Much of the discussion around social selling vs. traditional selling, or even old school selling like cold calling, has distracted many from the central issue, successful selling. When was the last time someone congratulated you on landing a big account and asked you “BTW, Ann, did you use social or other selling to win this deal?”. It is more likely that someone would ask about the steps and techniques that could be repeated to deliver similar results consistently.
There is one tried and true approach, that when executed properly can help you and the buyer in a number of ways to come to the right decision in a shorter and less painful time frame and atmosphere. No magic or silver bullet, but a series of questions framed around two simple words and concepts:
Using these two in a one – two combination helps you resolve a number of potential hurdles but avoid some as well.
One common example is when you have worked a sale in accordance to your process. You have interviewed the buyer(s), qualified them, understood their objectives, and then validated them for good measure. You deliver your proposal, expecting to have some discussion, shall we call this ritual “negotiations”, leading to a decision (preferably a buy decision, but at times any decision will do). Only to be told that they need to take it to someone who has not been part of the process to date (owner, boss…). None of us can pretend this has not happened to us. Using the Why > How early in the cycle can reduce or eliminate this, but only if you leave the product out of it, and focus on the buyer’s objectives; and by buyer, I am talking about the individuals and the collective organization.
Start by asking Why they chose the product or process now in place. No pre-bias or agenda, just an honest question as to “why that”? If they are able to clearly articulate why they chose the product/provider, and this should be in detail, and that means you needing to be ready with a number of follow-through questions in order to fully explore specifics. What were they trying to achieve, why didn’t like some of the common alternatives? Why automate instead of outsource? Why on premise vs. cloud? Go deep, don’t just skim the surface. Many will be able to provide answers that are really talking points, but to get real answers, answers that give insight into the situation and the person’s role in the situation, you will need to have at least three follow up questions.
- Why that objective?
- How do they measure that?
- Upside of achieving the objective
- Implications of a miss; etc.
If they can go into detail about these, contrasting the choices they had to deal with and why they landed where they did, then you are more likely dealing with someone who was involved in the decision, vs. someone who cannot, and therefore was not likely core to the decision, clear signal you’ll need to engage someone else, and now.

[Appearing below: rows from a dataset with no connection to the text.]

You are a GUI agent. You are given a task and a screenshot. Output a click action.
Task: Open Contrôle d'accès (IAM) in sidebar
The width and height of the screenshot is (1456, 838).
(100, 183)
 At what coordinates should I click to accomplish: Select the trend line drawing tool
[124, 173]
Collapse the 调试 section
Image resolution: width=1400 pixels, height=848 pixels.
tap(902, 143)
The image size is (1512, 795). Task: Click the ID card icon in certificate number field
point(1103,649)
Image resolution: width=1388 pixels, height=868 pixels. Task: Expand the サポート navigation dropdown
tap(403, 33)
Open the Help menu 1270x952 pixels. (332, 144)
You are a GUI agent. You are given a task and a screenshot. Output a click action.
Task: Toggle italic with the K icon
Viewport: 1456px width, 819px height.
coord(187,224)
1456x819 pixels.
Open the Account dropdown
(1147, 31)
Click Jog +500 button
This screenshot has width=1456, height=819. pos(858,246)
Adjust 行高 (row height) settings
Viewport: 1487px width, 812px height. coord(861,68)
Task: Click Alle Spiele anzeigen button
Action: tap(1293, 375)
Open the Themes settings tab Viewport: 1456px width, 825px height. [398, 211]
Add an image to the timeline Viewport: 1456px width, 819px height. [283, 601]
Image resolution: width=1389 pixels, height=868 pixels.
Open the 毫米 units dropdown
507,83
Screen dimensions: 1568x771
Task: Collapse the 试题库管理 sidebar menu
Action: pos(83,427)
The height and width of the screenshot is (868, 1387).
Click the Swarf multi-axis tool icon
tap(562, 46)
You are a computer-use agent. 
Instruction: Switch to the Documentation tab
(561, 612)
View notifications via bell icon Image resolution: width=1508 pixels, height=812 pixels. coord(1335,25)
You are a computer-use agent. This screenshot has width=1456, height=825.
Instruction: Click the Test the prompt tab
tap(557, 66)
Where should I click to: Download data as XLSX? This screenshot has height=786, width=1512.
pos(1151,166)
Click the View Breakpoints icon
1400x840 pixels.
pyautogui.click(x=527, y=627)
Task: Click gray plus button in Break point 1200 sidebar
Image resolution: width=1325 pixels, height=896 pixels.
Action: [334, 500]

Along with the Why questions, you need to introduce How questions. “Great, I understand why you went with that route (product service, provider, etc.), tell me How you went about selecting Vendor X?” The goal here is to get a step by step of the How, giving you a window into how they make decisions. Again, if they can detail How the decision was made, you’re in the right place heading in the right direction. If not, and it is clear that they were secondary in the process, then it is clear that you need to engage others. The goal is to do this really early in the discovery phase, where curiosity and interest are rewarded with information, especially as the questions you are asking relate to them, but provide you with multi level insights.
Again, if you are ready with your follow through questions, then you will also be in a position to learn who was involved in the decision, and is likely necessary to get a decision now. The great thing is that once you make this Why > How combo part of your routine, you’ll discover that it is a very conversational and inclusionary approach, where buyers are allowed to reflect and share info rather than interrogating or pitching.